Online Program

Improving Exercise Intentions for People Diagnosed with End-Stage-Renal Disease: The Importance of Brief In-Patient Social Cognitive-based Approaches

Monday, November 2, 2015

Rodney G. Bowden, PhD, Robbins College of Health and Human Sciences, Baylor University, Waco, TX
M. Renée Umstattd Meyer, PhD, MCHES, Department of Health, Human Performance, & Recreation, Baylor University, Waco, TX
Mallory Furmeister Daughtery, DPT, Providence Healthcare Network, TX
Kurt Von Ahn, DPT, Providence Hospital
Cindy Salazar, Baylor University
Ronald Wilson, MD, Internal Medicine, Baylor Scott & WHite, Waco, TX
Low-levels of physical activity (PA) are ubiquitous among End-Stage-Renal Disease (ESRD) patients and sustaining PA in this population is challenging. Given the absence of theoretically-supported approaches of research in this area and the high costs of such interventions, case-study methods are needed. The purpose of this study was to examine the effectiveness of an in-patient social cognitive theory (SCT)-tailored intervention to improve PA antecedents of an ESRD patient. Methods: During a brief in-patient session in a hospital-based dialysis unit, a physical therapist tailored discussion about PA with the participant using SCT constructs, while the participant completed two intradialytic exercise (IDE) bouts using a leg ergometer to improve self-efficacy, PA skills, and reduce fear (15-minutes of continuous activity, 15-minutes of rest, 15-minutes of continuous activity). Self-report pre/post-surveys were completed, including PA self-efficacy, chronic disease self-efficacy, outcome expectations, intention to exercise, and fear-avoidance. Results: Positive changes in scores occurred with intention to exercise in the next three months (D=250%), intention to exercise next month (D=75%), fear-avoidance (D=40%), intention to exercise next week (D=20%), chronic disease self-efficacy (D=20%), general PA self-efficacy (D=5.7%), and PA outcome expectations (D=5.6%).

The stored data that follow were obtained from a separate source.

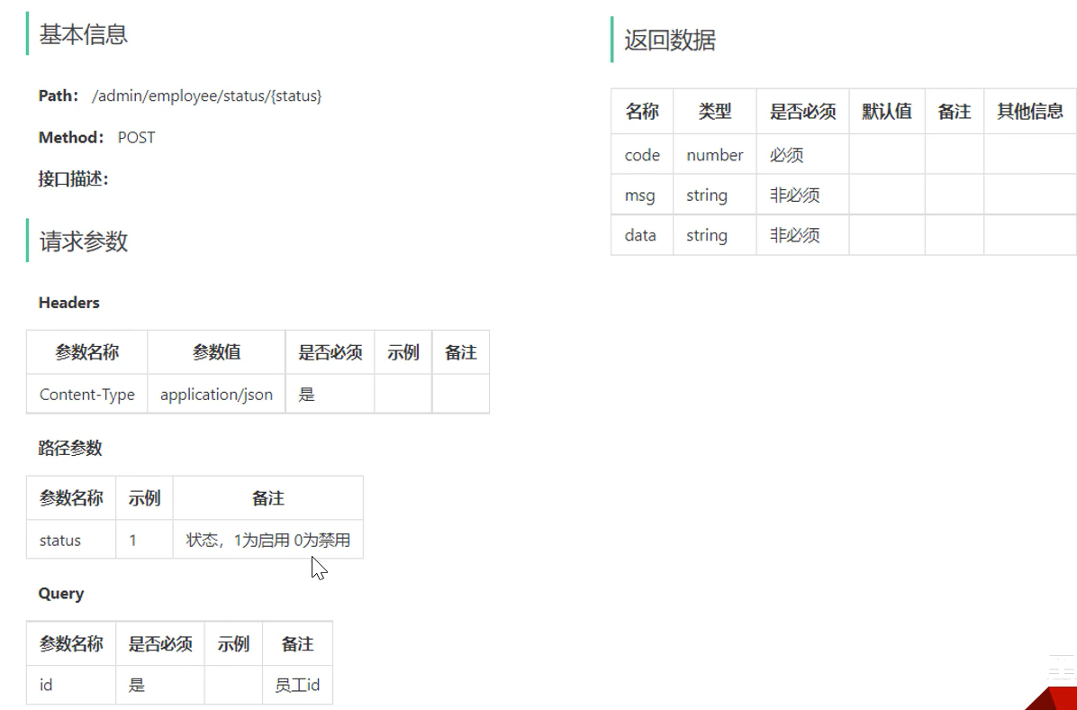This screenshot has height=710, width=1077.
Task: Click the 其他信息 column header
Action: click(1029, 112)
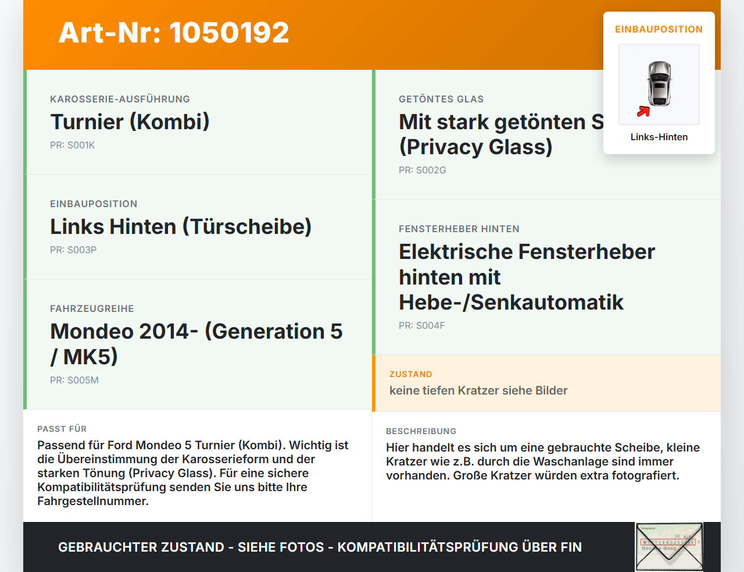Image resolution: width=744 pixels, height=572 pixels.
Task: Select the Elektrische Fensterheber hinten entry
Action: [x=527, y=277]
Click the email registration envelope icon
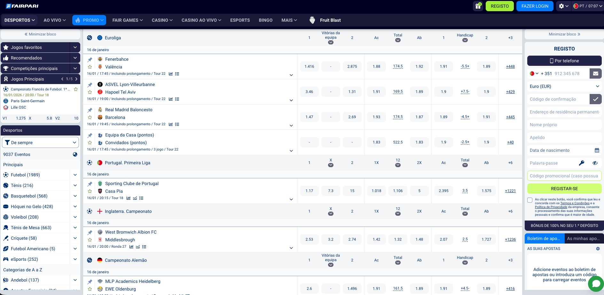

Conclusions: Participation in a SCT-tailored intervention incorporating IDE led to improvements in self-efficacy, outcome expectations, and intention to engage in PA. This case study supports further examination of brief in-patient SCT-tailored interventions with IDE to increase PA among those diagnosed with ESRD. Exposure to brief exercise bouts may lead to increased levels of self-efficacy, intention, and subsequently PA for people diagnosed with ESRD post in-patient care.

Learning Areas:

Administer health education strategies, interventions and programs

Learning Objectives:
Identify antecedents to exercise behavior in ESRD patients Demonstrate how the social cognitive theory can inform exercise interventions in ESRD patients Define the social cognitive theory

Keyword(s): Adherence, Behavioral Research

Presenting author's disclosure statement:

Qualified on the content I am responsible for because: PI for this study
Any relevant financial relationships? No

I agree to comply with the American Public Health Association Conflict of Interest and Commercial Support Guidelines, and to disclose to the participants any off-label or experimental uses of a commercial product or service discussed in my presentation.